▶ Aim of the task
Using the records below, give again exactly the lines from the line that contains "Given: Click the delivery location pin icon" through the line that contains "Task: Select 疑似決済モード radio button", both ends included, and only those.
Supplied material Start Marker
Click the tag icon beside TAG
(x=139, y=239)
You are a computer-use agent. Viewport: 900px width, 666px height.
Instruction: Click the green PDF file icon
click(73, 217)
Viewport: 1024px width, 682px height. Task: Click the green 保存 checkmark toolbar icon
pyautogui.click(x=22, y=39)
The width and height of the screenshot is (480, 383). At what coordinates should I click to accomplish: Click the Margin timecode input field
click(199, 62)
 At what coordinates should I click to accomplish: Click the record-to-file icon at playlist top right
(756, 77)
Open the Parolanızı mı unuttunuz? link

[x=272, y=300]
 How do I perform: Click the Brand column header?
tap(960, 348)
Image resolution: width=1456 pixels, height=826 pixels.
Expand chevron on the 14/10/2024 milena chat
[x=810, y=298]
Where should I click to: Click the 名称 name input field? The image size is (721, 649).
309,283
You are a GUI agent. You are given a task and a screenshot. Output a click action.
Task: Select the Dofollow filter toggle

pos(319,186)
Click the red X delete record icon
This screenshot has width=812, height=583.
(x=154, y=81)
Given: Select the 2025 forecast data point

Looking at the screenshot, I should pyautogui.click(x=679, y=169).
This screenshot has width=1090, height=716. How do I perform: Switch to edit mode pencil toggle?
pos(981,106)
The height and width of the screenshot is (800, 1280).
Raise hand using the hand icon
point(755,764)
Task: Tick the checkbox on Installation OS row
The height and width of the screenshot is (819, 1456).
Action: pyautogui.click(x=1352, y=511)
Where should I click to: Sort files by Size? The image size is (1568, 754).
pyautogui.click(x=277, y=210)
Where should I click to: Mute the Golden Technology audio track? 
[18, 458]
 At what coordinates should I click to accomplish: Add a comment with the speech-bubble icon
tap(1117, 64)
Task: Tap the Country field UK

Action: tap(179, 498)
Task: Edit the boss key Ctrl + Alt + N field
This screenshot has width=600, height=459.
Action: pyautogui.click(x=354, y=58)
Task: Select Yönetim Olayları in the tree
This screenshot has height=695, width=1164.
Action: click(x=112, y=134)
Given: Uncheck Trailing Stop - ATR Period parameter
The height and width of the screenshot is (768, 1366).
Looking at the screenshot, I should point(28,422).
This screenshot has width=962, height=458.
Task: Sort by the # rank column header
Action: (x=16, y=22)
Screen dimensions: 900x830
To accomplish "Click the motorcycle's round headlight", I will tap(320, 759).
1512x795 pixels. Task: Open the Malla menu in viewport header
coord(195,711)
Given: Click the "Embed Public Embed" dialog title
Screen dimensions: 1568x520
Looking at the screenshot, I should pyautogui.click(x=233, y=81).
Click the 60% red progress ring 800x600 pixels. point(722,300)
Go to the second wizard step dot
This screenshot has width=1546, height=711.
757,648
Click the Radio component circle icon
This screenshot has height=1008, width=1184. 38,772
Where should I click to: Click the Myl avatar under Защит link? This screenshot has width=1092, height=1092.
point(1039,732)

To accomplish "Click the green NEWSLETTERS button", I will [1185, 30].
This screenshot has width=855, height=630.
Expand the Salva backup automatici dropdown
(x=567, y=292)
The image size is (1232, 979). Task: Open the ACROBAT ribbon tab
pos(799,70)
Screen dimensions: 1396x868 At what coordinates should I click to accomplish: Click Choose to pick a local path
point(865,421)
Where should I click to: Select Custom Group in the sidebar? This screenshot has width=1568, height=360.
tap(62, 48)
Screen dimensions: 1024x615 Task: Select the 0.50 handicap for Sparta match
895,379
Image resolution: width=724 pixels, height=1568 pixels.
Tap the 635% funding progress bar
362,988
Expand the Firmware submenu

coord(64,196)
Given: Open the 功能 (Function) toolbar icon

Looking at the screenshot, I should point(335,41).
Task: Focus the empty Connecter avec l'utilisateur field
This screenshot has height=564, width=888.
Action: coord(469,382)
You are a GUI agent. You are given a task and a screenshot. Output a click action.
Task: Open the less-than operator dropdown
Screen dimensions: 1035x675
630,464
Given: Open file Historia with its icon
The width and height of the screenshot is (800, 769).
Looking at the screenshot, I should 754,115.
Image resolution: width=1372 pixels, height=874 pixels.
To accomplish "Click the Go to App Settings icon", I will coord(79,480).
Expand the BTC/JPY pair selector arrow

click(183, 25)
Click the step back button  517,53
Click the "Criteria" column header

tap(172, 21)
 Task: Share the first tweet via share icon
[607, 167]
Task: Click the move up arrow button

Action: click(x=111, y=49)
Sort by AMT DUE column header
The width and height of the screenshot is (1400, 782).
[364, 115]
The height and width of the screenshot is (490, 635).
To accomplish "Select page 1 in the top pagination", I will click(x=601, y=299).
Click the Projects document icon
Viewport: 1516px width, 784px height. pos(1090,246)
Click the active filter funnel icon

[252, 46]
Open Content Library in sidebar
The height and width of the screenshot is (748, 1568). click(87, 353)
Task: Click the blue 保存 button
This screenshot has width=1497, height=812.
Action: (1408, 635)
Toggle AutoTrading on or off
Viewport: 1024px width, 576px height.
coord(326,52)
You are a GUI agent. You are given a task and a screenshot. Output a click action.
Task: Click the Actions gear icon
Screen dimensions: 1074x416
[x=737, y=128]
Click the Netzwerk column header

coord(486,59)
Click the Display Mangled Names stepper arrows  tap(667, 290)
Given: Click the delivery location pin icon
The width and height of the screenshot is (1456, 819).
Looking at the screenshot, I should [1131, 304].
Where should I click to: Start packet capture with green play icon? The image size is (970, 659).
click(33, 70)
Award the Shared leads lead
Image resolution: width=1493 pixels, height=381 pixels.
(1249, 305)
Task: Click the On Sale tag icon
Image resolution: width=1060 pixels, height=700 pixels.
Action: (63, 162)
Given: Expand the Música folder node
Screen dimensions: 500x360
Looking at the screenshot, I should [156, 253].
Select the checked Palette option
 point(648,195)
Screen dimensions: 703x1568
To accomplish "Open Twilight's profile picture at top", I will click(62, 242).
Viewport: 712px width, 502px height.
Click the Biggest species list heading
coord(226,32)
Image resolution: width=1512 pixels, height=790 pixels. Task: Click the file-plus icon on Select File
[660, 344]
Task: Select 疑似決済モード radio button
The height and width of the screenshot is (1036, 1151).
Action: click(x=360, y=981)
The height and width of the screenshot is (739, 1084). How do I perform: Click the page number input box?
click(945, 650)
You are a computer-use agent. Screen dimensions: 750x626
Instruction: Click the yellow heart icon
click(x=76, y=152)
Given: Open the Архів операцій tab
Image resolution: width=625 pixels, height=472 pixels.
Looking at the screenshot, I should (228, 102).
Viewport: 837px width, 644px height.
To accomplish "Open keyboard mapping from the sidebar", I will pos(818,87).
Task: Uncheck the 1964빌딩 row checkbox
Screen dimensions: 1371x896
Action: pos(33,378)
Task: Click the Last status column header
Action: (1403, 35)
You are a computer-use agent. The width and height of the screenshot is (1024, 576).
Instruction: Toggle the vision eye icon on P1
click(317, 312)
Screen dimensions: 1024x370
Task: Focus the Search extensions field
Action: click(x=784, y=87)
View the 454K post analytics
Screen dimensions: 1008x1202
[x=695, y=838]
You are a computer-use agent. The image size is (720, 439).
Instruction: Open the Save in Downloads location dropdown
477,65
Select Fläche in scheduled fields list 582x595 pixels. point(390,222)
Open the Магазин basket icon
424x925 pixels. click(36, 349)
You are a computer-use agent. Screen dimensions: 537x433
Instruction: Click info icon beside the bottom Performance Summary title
Supplied material End Marker
▶ Exercise output
Given: Click the delivery location pin icon
The width and height of the screenshot is (1456, 819).
Looking at the screenshot, I should [1131, 304].
Where should I click to: Start packet capture with green play icon? The image size is (970, 659).
click(33, 70)
Award the Shared leads lead
Image resolution: width=1493 pixels, height=381 pixels.
(1249, 305)
Task: Click the On Sale tag icon
Image resolution: width=1060 pixels, height=700 pixels.
Action: (63, 162)
Given: Expand the Música folder node
Screen dimensions: 500x360
Looking at the screenshot, I should [156, 253].
Select the checked Palette option
 point(648,195)
Screen dimensions: 703x1568
To accomplish "Open Twilight's profile picture at top", I will click(62, 242).
Viewport: 712px width, 502px height.
Click the Biggest species list heading
coord(226,32)
Image resolution: width=1512 pixels, height=790 pixels. Task: Click the file-plus icon on Select File
[660, 344]
Task: Select 疑似決済モード radio button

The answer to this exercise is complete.